One time, this French lady called and I couldnt understand her. Finally I got it through to her that she had the wrong number. It was creepy cus she talked all low. And then this other time some chick called me while I was at Hershey Town Penn. in line for a rollar coaster and it sounded like she needed an ambulance. I was in the line screaming at this girl "DO YOU NEED HELP??? DO I NEED TO CALL AN AMBULANCE??" then she just hanged up.
 
I accidentally texted some guy(who I'm barely acquainted with) a message that was supposed to go to my ex-girlfriend :redface:

Me: Baby you are the most beautiful person in the world. Sleep well, I'll bring you some breakfast in the morning when I get to school. G'night!(slew of smileys)

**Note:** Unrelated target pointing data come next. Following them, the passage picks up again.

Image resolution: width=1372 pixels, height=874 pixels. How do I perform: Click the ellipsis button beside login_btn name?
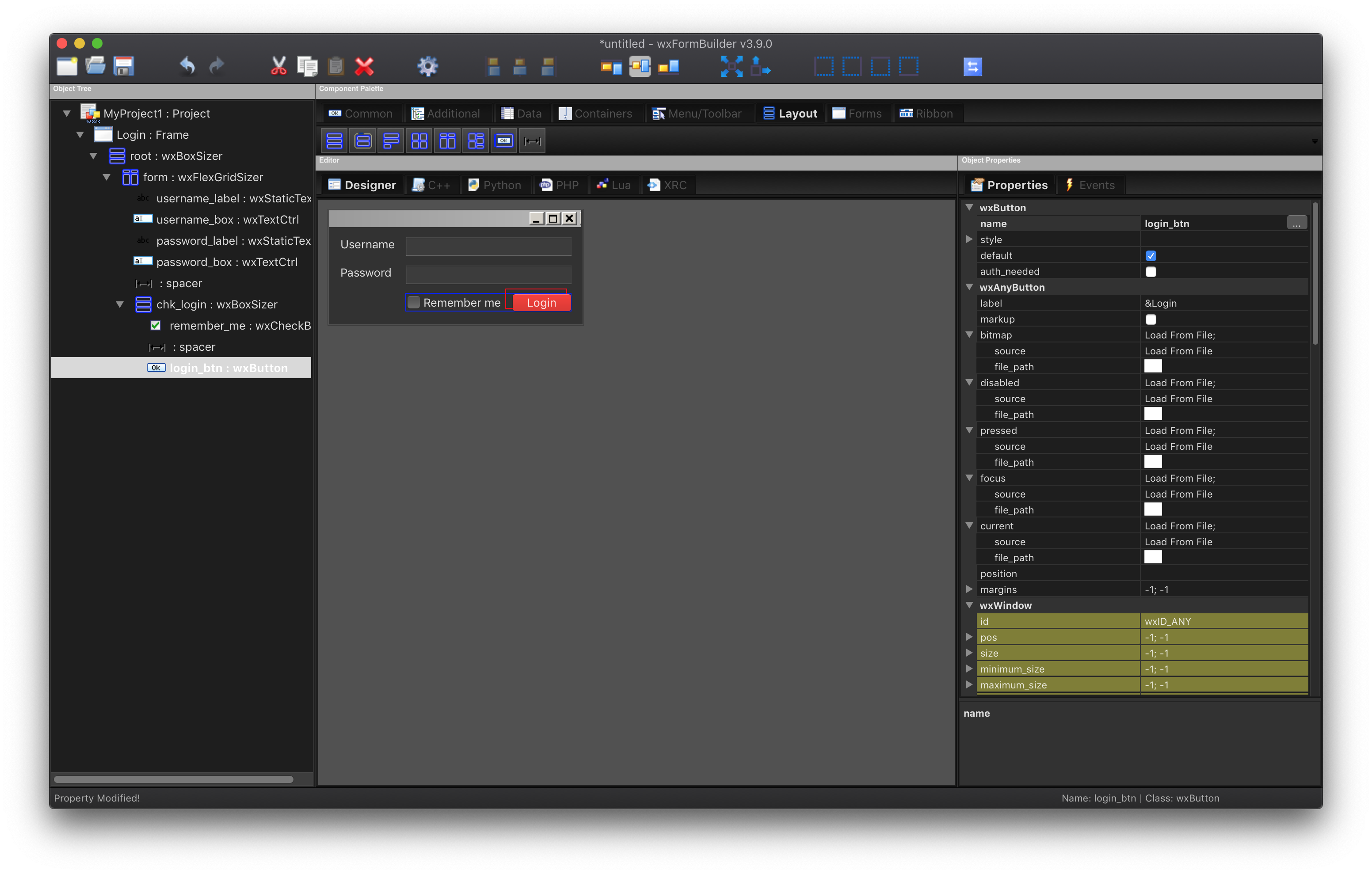point(1296,223)
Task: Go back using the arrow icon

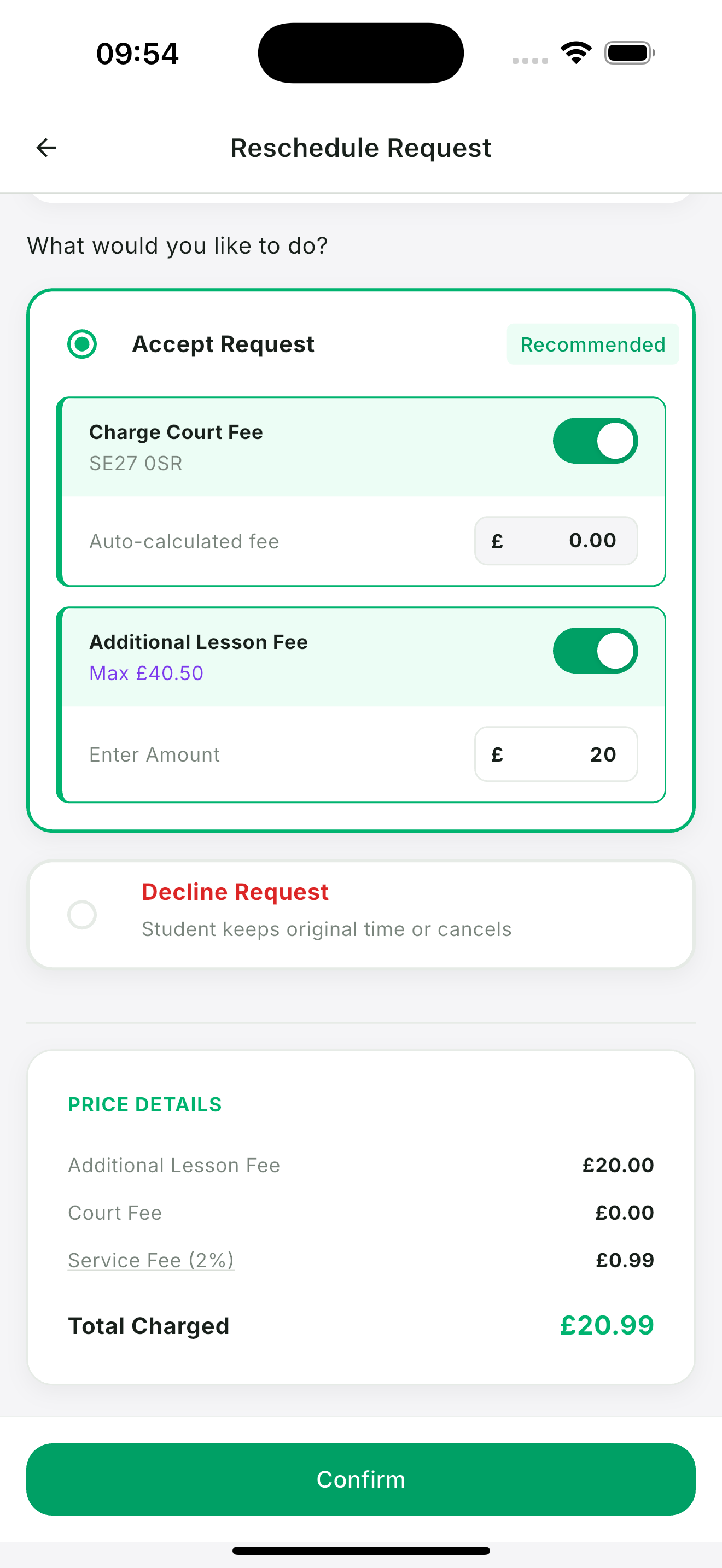Action: pos(46,147)
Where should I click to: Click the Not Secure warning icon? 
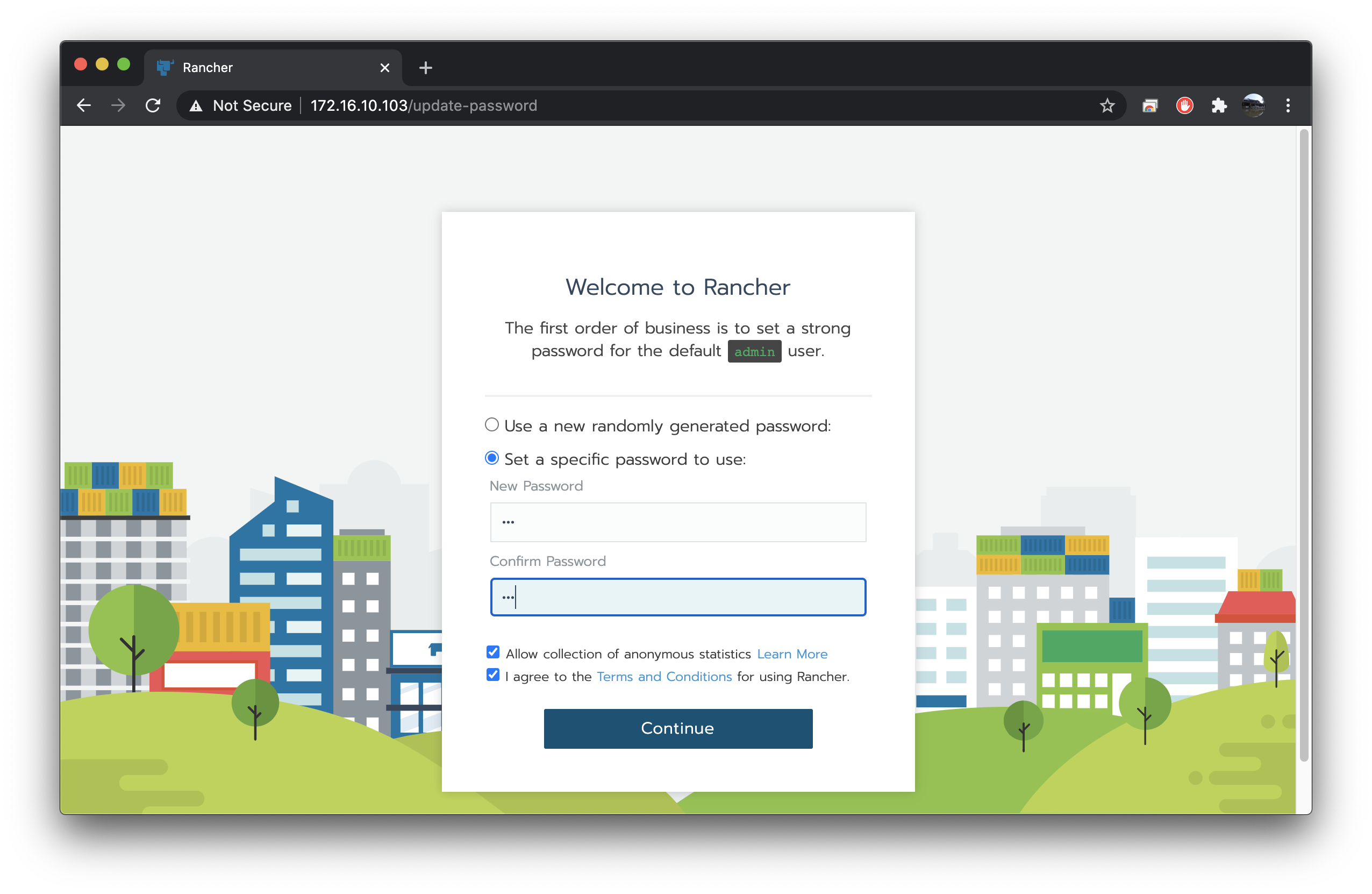[x=196, y=105]
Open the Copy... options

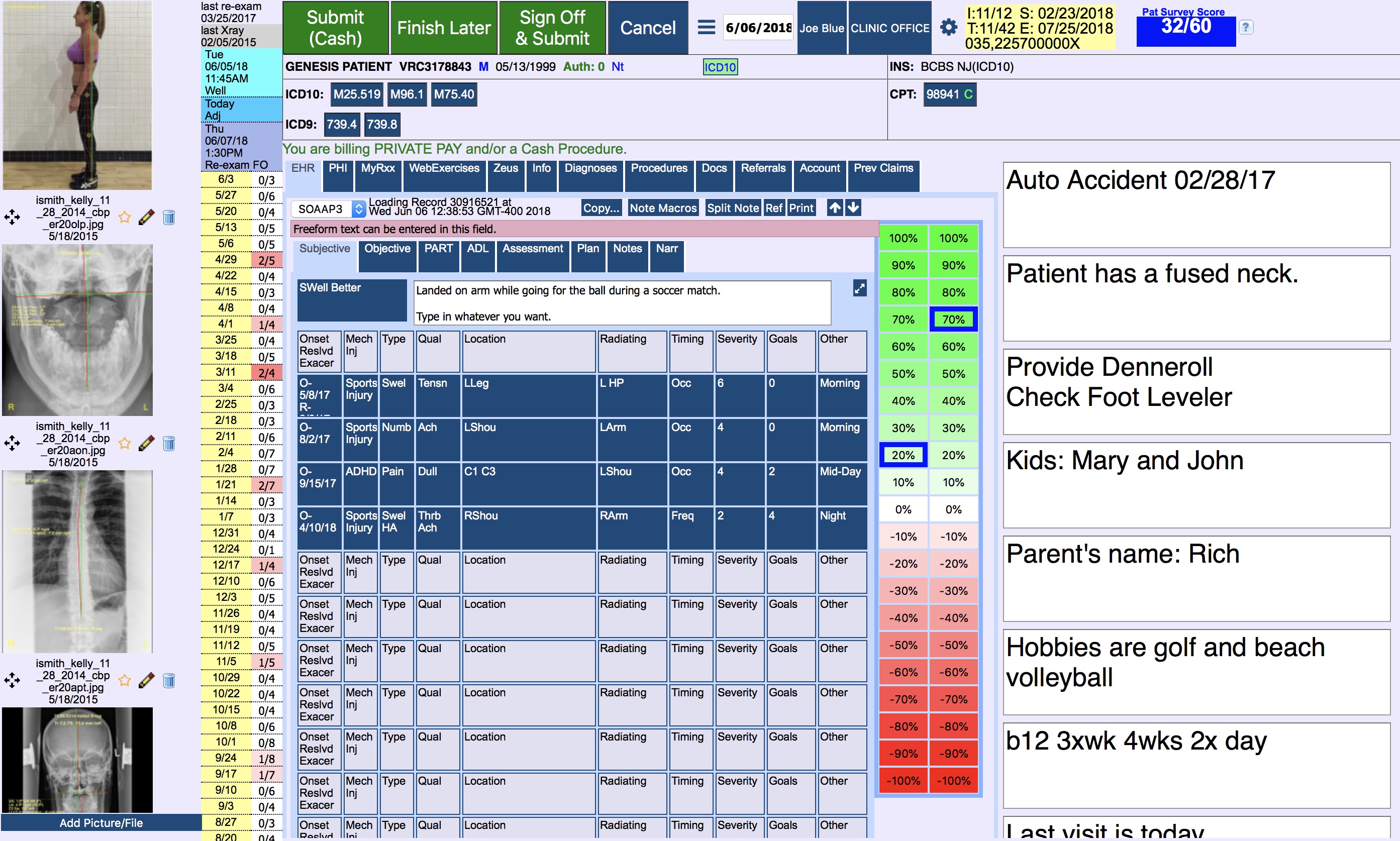(x=601, y=208)
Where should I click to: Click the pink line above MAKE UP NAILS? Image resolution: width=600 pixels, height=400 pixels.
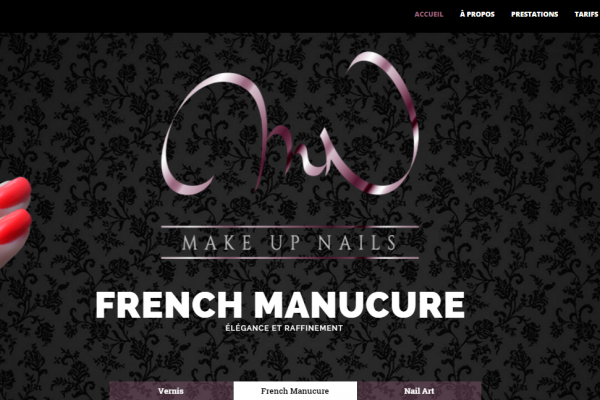click(x=290, y=227)
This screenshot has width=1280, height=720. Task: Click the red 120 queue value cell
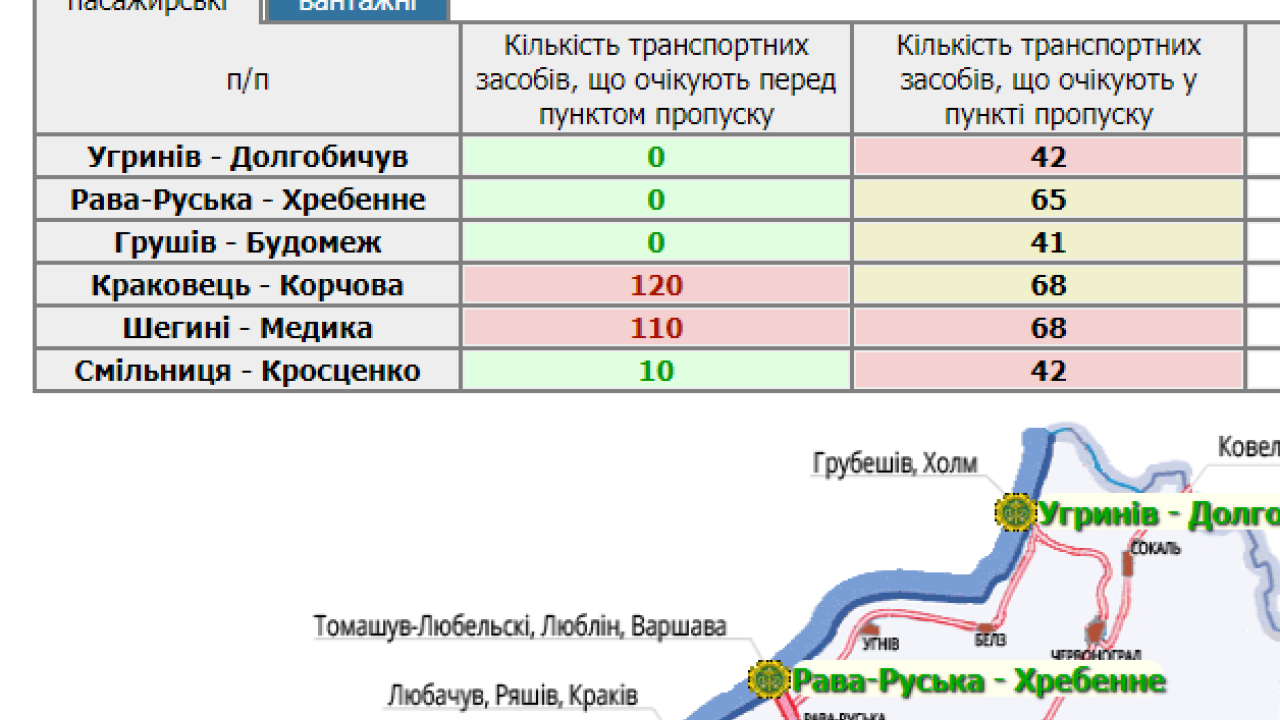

Me(yes, again): [More mushy nonsense]

Him: QUIT STALKING ME YOU FREAK!!


Turns out her number was off by a digit or two, so i got both confused. That was fun to sort out.
 
Not exactly a wrong number story, but I recently got a call asking if I wanted to go to college to learn about computers...

I offered to send them my transcript for the last 3 years listing my Java, System Analysis and Design, Databases, and AI classes. They just kinda went "Oh.." and hung up.